SABERTOOTH X58 clock drift

Discussion in 'Asus' started by DevilsPGD, Apr 6, 2011.

  1. DevilsPGD

    DevilsPGD Guest

    Anyone else out there with a SABERTOOTH X58 have trouble keeping the
    clock accurate?

    I've got two of these systems, both with i7-950 CPUs, and both seem to
    be losing several minutes an hour until NTP notices and corrects it,
    then the process starts over again.

    Updated the BIOS (longshot, I know), all applicable drivers on my
    primary system are as up to date as possible with drivers from
    individual manufacturers where available. On the second system, I'm
    running only ASUS reference drivers for the motherboard itself, plus
    applicable drivers for add-on hardware.

    The two systems have little else in common besides the CPU, motherboard,
    same brand and type of RAM (12GB and 6GB) and same keyboard, all other
    components are different. Both running Windows 7 Pro SP1 x64.
     
    DevilsPGD, Apr 6, 2011
    #1
    1. Advertisements

  2. DevilsPGD

    Paul Guest

    I find the best overview on time keeping, is provided by the virtual
    machine software writers. They do a much better job, than any single
    description provided by an OS designer.

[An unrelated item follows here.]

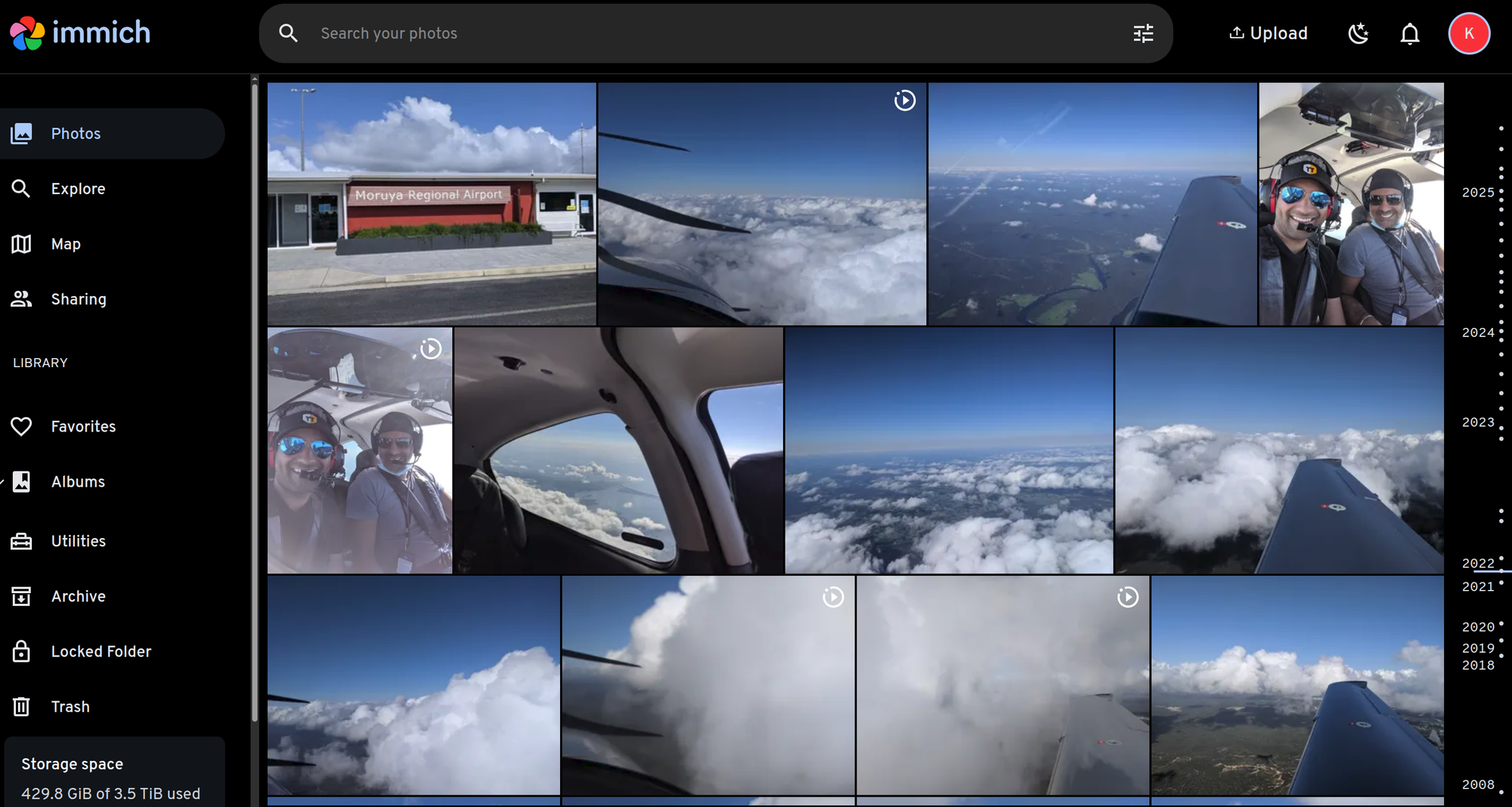Image resolution: width=1512 pixels, height=807 pixels.
Task: Open the Archive icon
Action: (21, 596)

    http://www.vmware.com/files/pdf/Timekeeping-In-VirtualMachines.pdf

    Network time protocol (NTP), can do a couple things for you. At
    the instant you make a request to a server (sync), you get a
    single point correction to the correct time. But, in addition,
    some clients will also track the nature of the offset, and can
    compute a "drift" factor. Say the hardware clock source (oscillator)
    that is used to pace the clock tick interrupts, is 20 ppm slow.
    After enough observations have been made, NTP can "see" the steady drift.
    This allows two kinds of corrections to be made. You can make a
    correction each time you consult the server (say, every three days).
    But, you can also "dribble out" corrections to the perceived drift factor,
    at a much higher speed. Say, for example, you know you'll lose 10 seconds
    within the next three days. You could take the inverse of that, and
    every 7.2 hours, make an "unsynced" one second correction. When the
    third day rolls around, if the time keeping error is a simple drift,
    then your sync will be "bang on".

    Because of that design possibility, with the right NTP client,
    you can virtually eliminate initial oscillator accuracy as an issue.
    And this is why I wouldn't personally waste a lot of time, belaboring
    the quality of motherboard implementations. If there is a steady
    drift, you could fix it.

    But drift isn't entirely like that. Perhaps you're 20ppm slow, but
    there is also a slight temperature dependency (real oscillators use
    temperature compensation, via the temperature coefficient of some
    of the components in the circuit). So if the room gets
    warm, that creates a divergence from the simple model. While an NTP
    client can do the "first order dribble", it would need to take
    into account all other physical dependencies and curve fit them,
    to do more than that. Say, for example, the computer had an oscillator
    temperature sensor - temperature readings could be captured at the
    point of NTP time sync, and you could then build a temperature model.
    (You would then make much more frequent local temperature measurements,
    to compute the expected amount of required correction, and dribble
    that out too.)

    Now, in addition to the various ideas in the VMWare document, on
    real computers you also have the issue of SMM. SMM allows a motherboard
    manufacturer to run BIOS code, while the OS is running, without
    you knowing it, or having any means to detect it directly. This
    can degrade the real-time responsiveness of a computer, and mainly
    because the OS has no say in the matter - the SMM is not maskable.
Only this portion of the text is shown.